[[ SOURCE DOCUMENT open ]]

Selling us short
I have to say I think the Queen has let us down. Since my post earlier today, she has agreed to Johnson’s request to prorogue parliament early. It may not be quite the same thing, but when the German President Hindenburg in 1933 invited private first class Adolf Hitler—from a parliamentary minority party—to form a government, the consequences were huge, and unforeseen by most. The established right in Germany didn’t believe Hitler was capable of very much and assumed he would do their bidding. But Germany, passing through its phase of the largely directionless Weimar government resorted to a quick fix. It could be that her Majesty will go down in history as Britain’s Hindenburg. Who was advising her? Presumably her Private Secretary since 2017, Edward Young CVO had some say in this. A search on the intermet for Young’s CV is sadly a little light on detail. He went to private school and ended up working for Barclays Bank. But for those who like something a little juicier, there are multiple hits on a website—CarrollMarylandTrustCase—which seems to imply Young was complicit in some fraud case. The website is so poorly designed, it is impossible to say exactly what it is they think Young did, and on that basis alone I cannot take it seriously. But a Barclays banker Young was, and these days that’s hardly a recommendation.

[[ SOURCE DOCUMENT closed ]]

> _REQUIRED TASKS_:
- a) Translate this sentence from the post above into Spanish: "He went to private school and ended up working for Barclays Bank."
- b) According to the post above, since what year has Edward Young been the Queen's Private Secretary?

[[ SUPPLIED MATERIAL open ]]

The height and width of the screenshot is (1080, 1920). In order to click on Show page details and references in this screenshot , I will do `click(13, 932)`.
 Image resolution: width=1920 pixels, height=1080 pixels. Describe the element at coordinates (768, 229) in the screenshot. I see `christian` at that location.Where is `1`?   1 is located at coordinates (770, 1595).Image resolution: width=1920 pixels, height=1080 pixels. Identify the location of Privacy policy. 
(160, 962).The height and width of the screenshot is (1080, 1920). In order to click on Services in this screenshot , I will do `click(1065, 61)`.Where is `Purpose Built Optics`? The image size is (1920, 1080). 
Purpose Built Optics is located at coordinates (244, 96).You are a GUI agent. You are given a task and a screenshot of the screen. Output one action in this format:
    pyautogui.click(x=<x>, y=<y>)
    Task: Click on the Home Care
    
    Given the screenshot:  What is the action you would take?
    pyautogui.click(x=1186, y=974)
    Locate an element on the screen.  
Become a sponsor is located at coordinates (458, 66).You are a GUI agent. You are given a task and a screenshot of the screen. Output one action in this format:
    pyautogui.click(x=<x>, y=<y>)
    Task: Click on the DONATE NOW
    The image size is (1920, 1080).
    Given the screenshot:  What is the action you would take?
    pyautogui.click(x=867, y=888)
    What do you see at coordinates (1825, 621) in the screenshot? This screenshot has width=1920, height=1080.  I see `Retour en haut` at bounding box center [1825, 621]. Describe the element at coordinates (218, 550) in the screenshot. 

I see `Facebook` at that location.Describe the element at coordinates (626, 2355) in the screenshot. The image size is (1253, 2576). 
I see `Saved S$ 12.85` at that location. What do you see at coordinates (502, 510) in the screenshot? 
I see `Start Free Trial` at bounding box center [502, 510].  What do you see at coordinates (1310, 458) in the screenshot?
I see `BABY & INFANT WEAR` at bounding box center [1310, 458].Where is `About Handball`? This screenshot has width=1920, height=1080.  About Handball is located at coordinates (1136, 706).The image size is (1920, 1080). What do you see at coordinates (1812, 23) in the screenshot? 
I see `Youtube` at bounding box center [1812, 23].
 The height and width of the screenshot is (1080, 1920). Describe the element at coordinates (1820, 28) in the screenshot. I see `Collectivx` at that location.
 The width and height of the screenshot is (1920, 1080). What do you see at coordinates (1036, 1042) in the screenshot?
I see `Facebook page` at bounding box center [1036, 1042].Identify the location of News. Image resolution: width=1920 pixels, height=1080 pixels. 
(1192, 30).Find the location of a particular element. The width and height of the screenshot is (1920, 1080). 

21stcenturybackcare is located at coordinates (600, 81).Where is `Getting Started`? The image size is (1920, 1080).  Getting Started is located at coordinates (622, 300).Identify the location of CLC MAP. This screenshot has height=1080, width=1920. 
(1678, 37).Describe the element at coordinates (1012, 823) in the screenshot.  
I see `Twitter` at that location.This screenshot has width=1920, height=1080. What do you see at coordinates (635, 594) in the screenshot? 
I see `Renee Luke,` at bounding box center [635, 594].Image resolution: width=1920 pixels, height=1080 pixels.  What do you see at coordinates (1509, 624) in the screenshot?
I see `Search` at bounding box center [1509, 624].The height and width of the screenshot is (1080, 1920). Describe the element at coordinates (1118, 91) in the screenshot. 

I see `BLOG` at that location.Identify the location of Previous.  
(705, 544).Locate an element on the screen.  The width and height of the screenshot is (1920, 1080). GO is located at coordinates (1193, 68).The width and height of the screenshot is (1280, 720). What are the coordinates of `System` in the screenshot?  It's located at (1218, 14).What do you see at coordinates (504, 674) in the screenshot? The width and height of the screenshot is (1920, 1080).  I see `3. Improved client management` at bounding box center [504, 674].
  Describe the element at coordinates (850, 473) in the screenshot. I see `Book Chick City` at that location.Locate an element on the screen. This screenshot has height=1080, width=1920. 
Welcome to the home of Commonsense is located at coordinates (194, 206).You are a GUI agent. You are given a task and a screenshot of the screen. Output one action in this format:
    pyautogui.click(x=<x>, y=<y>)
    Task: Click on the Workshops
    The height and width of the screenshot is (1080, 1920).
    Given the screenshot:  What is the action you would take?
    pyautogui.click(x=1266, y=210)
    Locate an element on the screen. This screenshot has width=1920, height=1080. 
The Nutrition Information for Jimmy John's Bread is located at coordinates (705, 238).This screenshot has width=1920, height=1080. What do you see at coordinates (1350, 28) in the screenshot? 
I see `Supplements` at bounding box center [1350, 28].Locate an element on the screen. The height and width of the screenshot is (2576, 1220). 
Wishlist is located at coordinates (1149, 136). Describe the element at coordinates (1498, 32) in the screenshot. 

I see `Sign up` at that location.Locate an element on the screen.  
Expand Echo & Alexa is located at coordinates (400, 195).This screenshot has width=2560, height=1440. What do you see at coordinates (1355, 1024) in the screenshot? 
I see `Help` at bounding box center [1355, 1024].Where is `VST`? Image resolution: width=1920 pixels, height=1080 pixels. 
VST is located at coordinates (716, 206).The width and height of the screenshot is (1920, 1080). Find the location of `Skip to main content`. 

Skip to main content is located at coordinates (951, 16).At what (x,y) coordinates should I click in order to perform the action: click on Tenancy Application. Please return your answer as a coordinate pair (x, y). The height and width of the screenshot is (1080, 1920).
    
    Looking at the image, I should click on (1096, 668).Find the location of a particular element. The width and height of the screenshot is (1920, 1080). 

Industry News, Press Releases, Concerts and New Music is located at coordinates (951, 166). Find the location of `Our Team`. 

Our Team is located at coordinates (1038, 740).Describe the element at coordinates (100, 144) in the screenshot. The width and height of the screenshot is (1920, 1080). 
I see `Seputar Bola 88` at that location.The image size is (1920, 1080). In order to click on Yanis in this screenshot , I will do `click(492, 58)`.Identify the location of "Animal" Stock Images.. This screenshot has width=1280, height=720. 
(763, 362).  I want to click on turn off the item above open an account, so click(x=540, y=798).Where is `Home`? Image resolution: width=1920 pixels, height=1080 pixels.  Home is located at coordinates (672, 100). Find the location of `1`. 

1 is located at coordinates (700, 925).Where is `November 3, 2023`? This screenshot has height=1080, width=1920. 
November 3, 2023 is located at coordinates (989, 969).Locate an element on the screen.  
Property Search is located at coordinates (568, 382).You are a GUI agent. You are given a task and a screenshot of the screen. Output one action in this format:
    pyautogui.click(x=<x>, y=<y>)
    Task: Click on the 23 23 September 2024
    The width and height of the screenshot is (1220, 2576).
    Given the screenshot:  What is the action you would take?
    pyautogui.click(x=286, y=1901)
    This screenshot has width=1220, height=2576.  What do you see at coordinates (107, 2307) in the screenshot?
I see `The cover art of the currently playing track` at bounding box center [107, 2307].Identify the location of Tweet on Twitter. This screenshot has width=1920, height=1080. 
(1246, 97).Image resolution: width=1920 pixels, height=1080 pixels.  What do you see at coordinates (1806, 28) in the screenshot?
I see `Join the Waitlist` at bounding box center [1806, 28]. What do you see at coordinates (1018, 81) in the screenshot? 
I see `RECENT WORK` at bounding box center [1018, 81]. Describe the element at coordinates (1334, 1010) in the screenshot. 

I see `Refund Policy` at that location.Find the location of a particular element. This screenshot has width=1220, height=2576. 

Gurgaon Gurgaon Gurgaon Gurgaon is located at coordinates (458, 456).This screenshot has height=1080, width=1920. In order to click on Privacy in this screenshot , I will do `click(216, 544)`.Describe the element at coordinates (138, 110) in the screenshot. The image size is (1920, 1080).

[[ SUPPLIED MATERIAL closed ]]

> _PROBLEM SOLUTIONS_:
- a) Fue a una escuela privada y terminó trabajando para Barclays Bank.

- b) Since 2017.